Printing Labels Directly from the Browser using WebUSB

While I was organizing some of the cables and adapters in the room in our house I lovingly refer to as “the lab”, I had a need to print some labels for the bins I keep my piles of USB and HDMI cables, power bricks, and video adapters in. I have a small collection of Brother label printers, including a QL700 and a QL 1050, and my work has a QL1110NWB that I occasionally use.

Most of the time, I throw a shipping label image in the Brother P-Touch Editor, hit print, and go about my day. For the labels I use to organize my electronic components stock, I use a little Python script and a HTML+CSS+JS label template to talk to my label printers using the brother_ql Python library by Philipp Klaus:

Well, like any good yak-shaving engineer, I decided that neither of those options were good enough for printing some simple labels with the words “USB power bricks and cables”. Instead, I had to build a new tool that I could use to print labels directly from my browser. And to do that, I needed to build a library like brother_ql, but in JavaScript, replacing the PyUSB usage with WebUSB API calls.

A few hours (and a large pile of test labels) later, and I had the beginnings of a neat browser-only label-printing prototype!

Note: the above embedded webpage will only work on browsers that support WebUSB, which is currently Chrome and Chrome-based browsers like Edge.

The code to actually communicate over WebUSB is actually fairly straightforward. First, you need to request access from the user for a USB device (filtered by Brother’s USB vendor ID), open a connection to the device, and configure it.

device = await navigator.usb.requestDevice({
  filters: [{ vendorId: 0x04f9 }],
});
await device.open();
if (device.configuration === null) {
  await device.selectConfiguration(1);
}

Then we need to find the printer interface and its input and output endpoints, and then claim the interface.

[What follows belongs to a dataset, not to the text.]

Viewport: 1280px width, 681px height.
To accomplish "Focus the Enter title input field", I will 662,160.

const interfaces = device.configuration.interfaces;
let printerInterfaceIndex = null;
interfaces.forEach((element) => {
  element.alternates.forEach((alternate) => {
    if (alternate.interfaceClass === 7) {
      printerInterfaceIndex = element.interfaceNumber;
      alternate.endpoints.forEach((endpoint) => {
        if (endpoint.direction === "in") {
          endpointIn = endpoint.endpointNumber;
        }
        if (endpoint.direction === "out") {
          endpointOut = endpoint.endpointNumber;
        }
      });
    }
  });
});
if (printerInterfaceIndex === null) {
  throw new Error("Printer interface not found");
} else {
  await device.claimInterface(printerInterfaceIndex);
}

Sending data is as simple as transferring out Uint8Array‘s:

await device.transferOut(endpointOut, commandBuffer);

All of the crunchy parts were in processing the images to generate raster data, which was then used to generate printer commands to send to the label printer. This wasn’t too tricky, since the brother_ql library pretty clearly lays out the bytes and headers that need to be constructed.

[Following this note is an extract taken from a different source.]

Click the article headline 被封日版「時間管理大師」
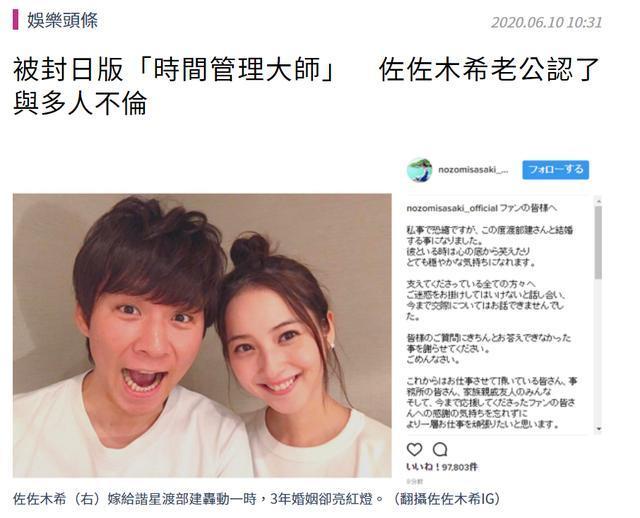The image size is (640, 518). 173,70
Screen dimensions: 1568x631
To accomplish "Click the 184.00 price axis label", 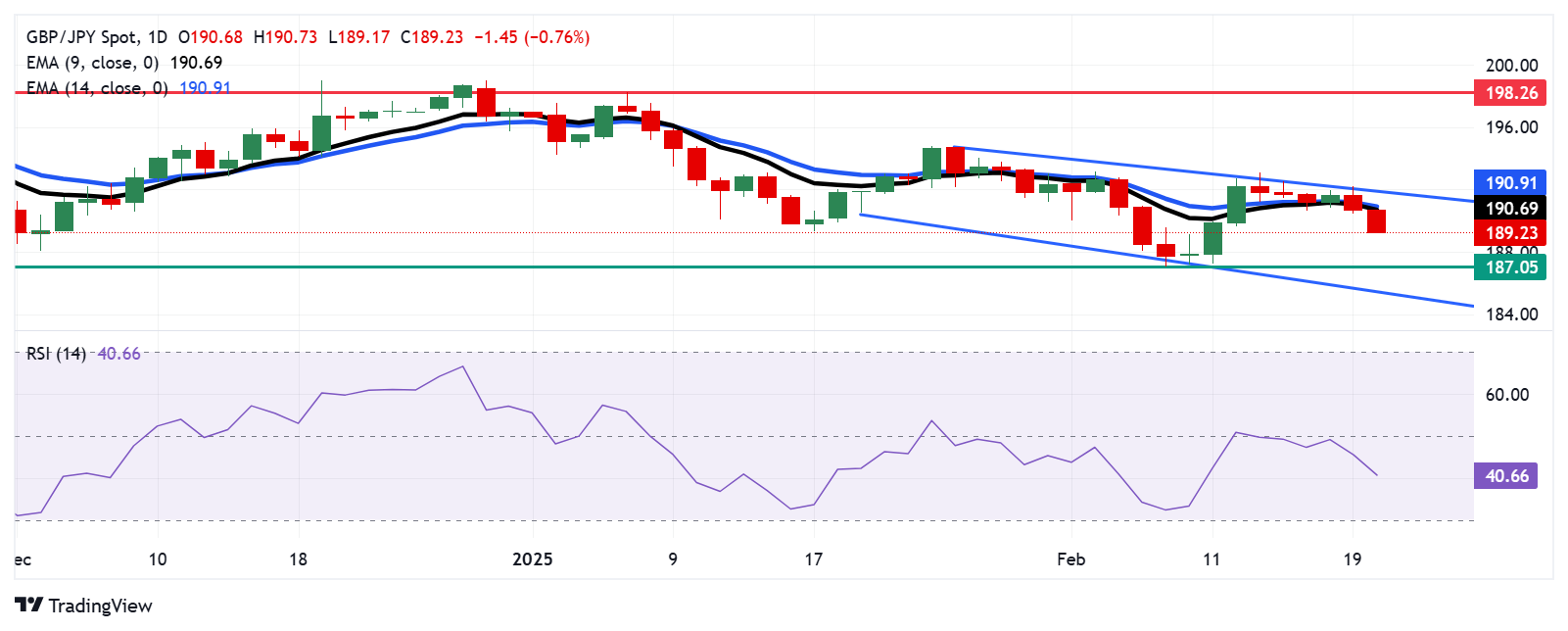I will (x=1511, y=315).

You can check out the code on GitHub or play with the demo on GitHub Pages (or in the nifty embedded iframe above)!

There is still a lot to add, but it was super cool being able to send enough data over USB to my QL700 and watching it spit out a cut label! There was obviously a huge pile of incorrect labels printing during testing, and many times labels just weren’t printed at all.

And of course, I still haven’t labeled my bins yet.